Prevention must take center stage in strategies to rein in opiate epidemic
Columbus Dispatch: It may take years to sort out the proportionate blame for the deadly opioid epidemic that infected the nation early in this century and marked Ohio as an epicenter.
But we cannot take too long to learn from past mistakes and put measures in place to keep from repeating this shameful history.
The newest data to shine a light on the crisis of addiction and overdose deaths is stark testimony to lapses at multiple points where questions could have been raised and the flow of drugs potentially stemmed.
Nationally, a U.S. Drug Enforcement Administration database tapped by the Washington Post has revealed that 76 billion opioid pills were distributed across the United States from 2006 to 2012.
In Ohio alone, the total number of opioid pills flowing through this state during that period was 3.4 billion, according to the DEA database.
This scourge of painkillers too often turned traitor on those they were intended to help, leading them from law-abiding lives to all-consuming drug dependency that supply sources were willing to feed.
Such easy access to these addictive prescription painkillers adds up to more than one million years of life lost in Ohio due to drug overdoses from 2009 through 2018, according to an analysis from a partnership of Ohio University and the University of Toledo.
The universities, working together as the Ohio Alliance for Innovation in Population Health, dug deeper into the 26,375 people who died in Ohio of overdoses in the decade ending last year to determine that the victims each lost an average of 39 years of life — accounting for half of their expected life spans.
Just as the number of pills flooding Ohio was excessive, there is no shortage of targets for our collective wrath and outrage.
Unscrupulous physicians who operated pill mills were rightly among the first targets of regulators seeking to halt abuses.

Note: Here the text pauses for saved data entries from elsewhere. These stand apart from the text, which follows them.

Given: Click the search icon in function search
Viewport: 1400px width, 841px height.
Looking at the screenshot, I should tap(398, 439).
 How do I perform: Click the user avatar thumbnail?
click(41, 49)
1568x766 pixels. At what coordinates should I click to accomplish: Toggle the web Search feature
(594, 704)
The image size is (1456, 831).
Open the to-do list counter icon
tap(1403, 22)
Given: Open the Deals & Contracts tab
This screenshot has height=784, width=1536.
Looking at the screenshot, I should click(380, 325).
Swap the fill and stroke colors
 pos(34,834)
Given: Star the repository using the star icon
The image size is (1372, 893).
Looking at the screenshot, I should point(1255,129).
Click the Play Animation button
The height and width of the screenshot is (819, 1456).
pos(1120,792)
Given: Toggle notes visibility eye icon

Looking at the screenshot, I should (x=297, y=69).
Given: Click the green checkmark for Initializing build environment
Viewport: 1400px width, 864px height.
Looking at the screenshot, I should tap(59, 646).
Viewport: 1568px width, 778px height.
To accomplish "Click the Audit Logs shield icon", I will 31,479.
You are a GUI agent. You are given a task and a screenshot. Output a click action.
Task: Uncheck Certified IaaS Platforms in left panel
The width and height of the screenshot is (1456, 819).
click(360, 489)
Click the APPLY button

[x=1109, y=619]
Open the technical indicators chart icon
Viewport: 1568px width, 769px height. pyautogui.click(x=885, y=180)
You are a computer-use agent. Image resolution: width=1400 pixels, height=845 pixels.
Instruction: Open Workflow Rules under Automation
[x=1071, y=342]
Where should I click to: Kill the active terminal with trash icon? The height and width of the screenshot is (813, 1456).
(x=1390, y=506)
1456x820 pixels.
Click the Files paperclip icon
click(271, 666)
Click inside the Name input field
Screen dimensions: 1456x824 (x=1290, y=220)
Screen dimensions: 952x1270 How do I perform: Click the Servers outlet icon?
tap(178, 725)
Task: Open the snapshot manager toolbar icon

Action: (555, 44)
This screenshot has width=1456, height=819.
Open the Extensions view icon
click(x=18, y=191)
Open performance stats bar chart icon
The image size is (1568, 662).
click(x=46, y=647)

Fittingly, some have been convicted for putting heartless greed above their patients’ well-being.
The nation’s drug manufacturers and major drug distributors, including Dublin-based Cardinal Health, are facing civil litigation in Cleveland, sued by almost 2,000 cities for ruinous outcomes of opiate use.
In attempting to deflect and defend its actions, Cardinal issued a statement noting the DEA itself responded to increasing opioid production by lifting quotas on manufacturers by 140 percent from 2006 to 2014.
Finger-pointing aside, the more critical need now is to make sure that all elements touching the drug supply chain, legal and illegal, are in sync as to their responsibilities for reducing and preventing drug overdoses.
Guidelines and restrictions for prescribing opioids have been implemented and overdose deaths have started to drop but they still cut short 4,002 lives last year in Ohio, decreasing by 1,153 from 2017.
Partnerships like the Ohio Opioid Education Alliance and its campaign, “Don’t live in Denial, Ohio,” are raising awareness with parents and others on preventing opioid addiction.
As the courts sort out who should pay what for their role in creating the opioid addiction epidemic, all of us must protect our families and loved ones.
Ask health care providers about alternatives to drugs for pain relief, safeguard prescription medications and be prepared to administer naloxone if someone you love shows signs of experiencing an overdose.
Even one preventable drug death is too many.